--- Data for processing ---

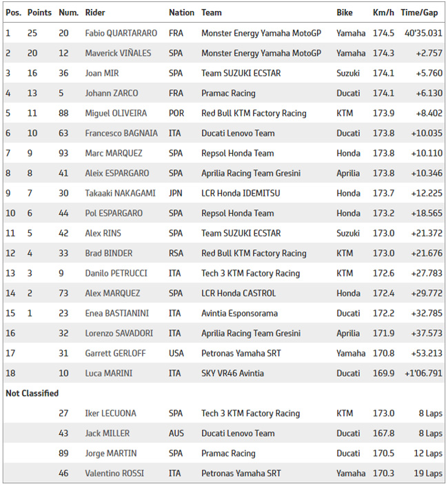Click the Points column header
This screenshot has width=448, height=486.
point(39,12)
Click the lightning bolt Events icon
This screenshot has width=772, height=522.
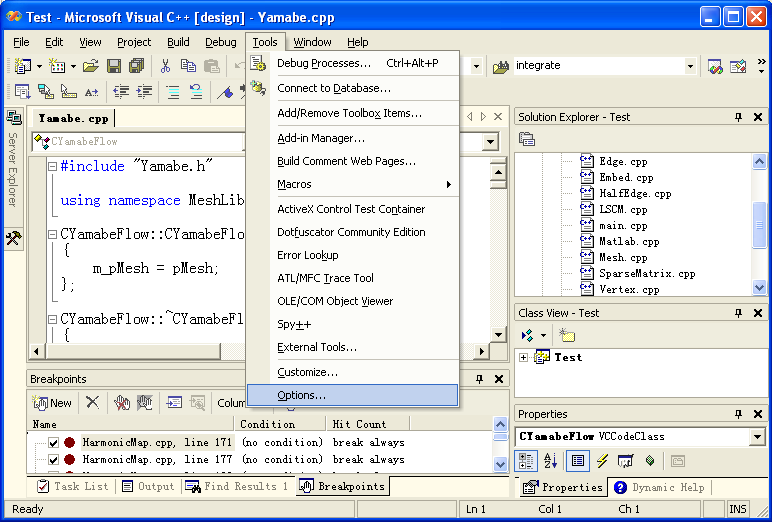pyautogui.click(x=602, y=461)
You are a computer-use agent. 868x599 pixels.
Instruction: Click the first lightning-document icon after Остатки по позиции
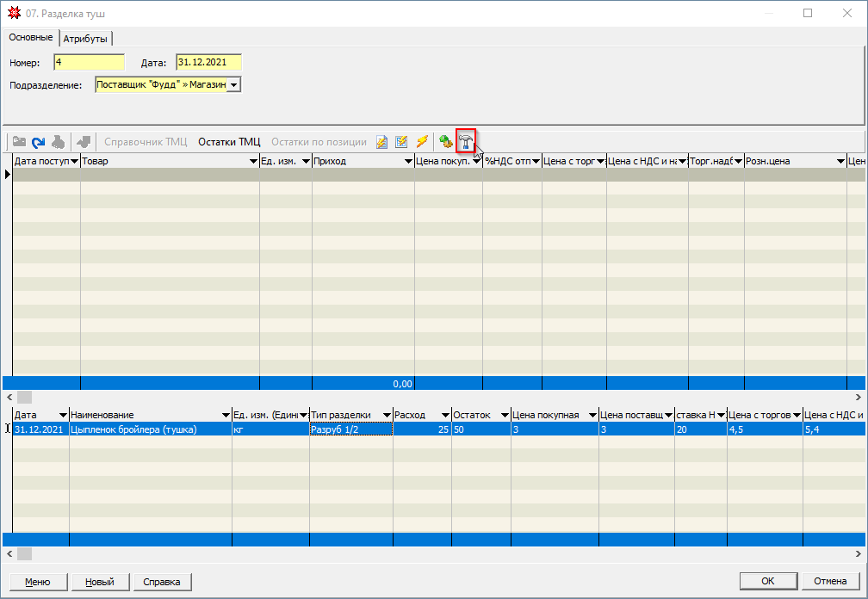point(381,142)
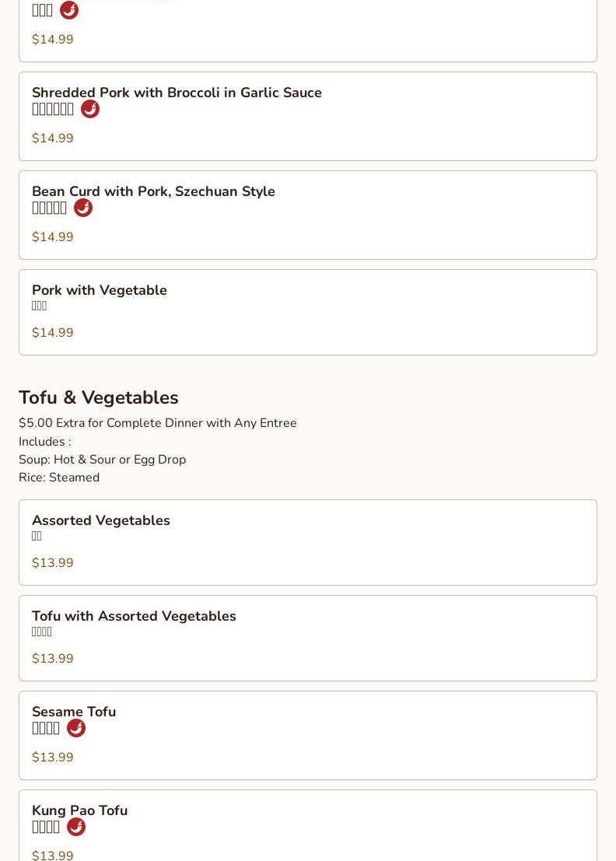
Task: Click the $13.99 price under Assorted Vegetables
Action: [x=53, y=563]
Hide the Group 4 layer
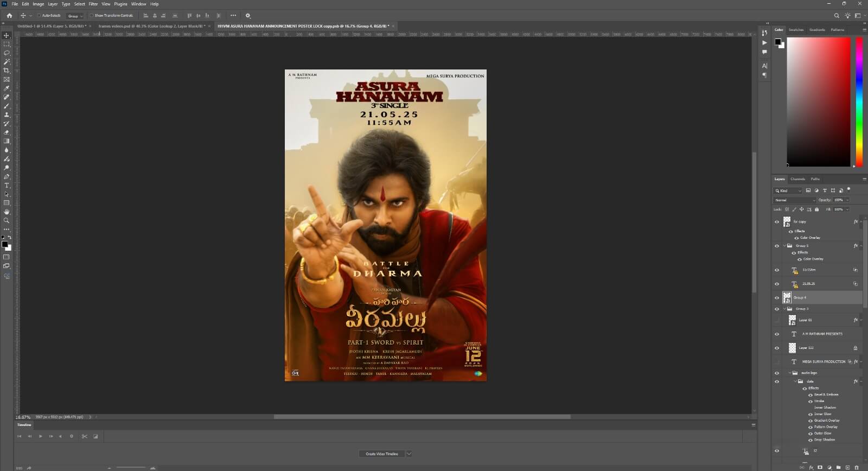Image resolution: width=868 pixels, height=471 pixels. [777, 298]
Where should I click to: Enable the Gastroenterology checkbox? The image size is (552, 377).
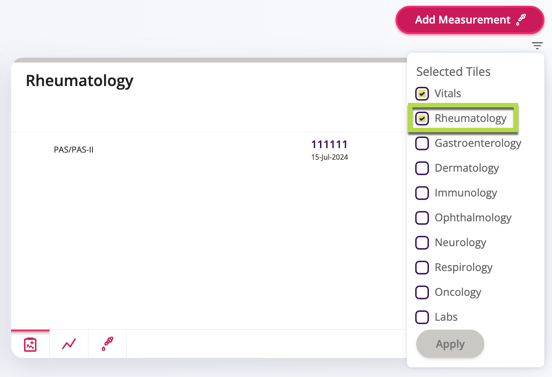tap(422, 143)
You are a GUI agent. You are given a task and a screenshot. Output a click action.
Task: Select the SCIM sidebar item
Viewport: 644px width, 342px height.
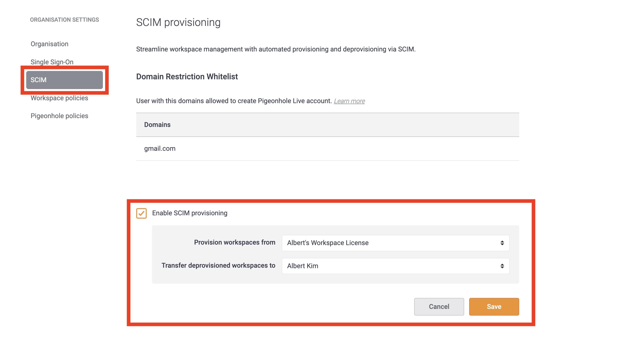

---

- What you need to do: Leave the pictures out and retype only the lines from the line with "Click the lightning bolt Events icon" through the final line of the material, both ends included, word for word.

- Reply:
Click the lightning bolt Events icon
This screenshot has width=772, height=522.
pyautogui.click(x=602, y=461)
You are a computer-use agent. 868x599 pixels.
Instruction: Click the first lightning-document icon after Остатки по позиции
point(381,142)
Task: Click the $13.99 price under Assorted Vegetables
Action: [x=53, y=563]
Hide the Group 4 layer
Image resolution: width=868 pixels, height=471 pixels. [777, 298]
Where should I click to: Enable the Gastroenterology checkbox? The image size is (552, 377).
tap(422, 143)
You are a GUI agent. You are given a task and a screenshot. Output a click action.
Task: Select the SCIM sidebar item
Viewport: 644px width, 342px height.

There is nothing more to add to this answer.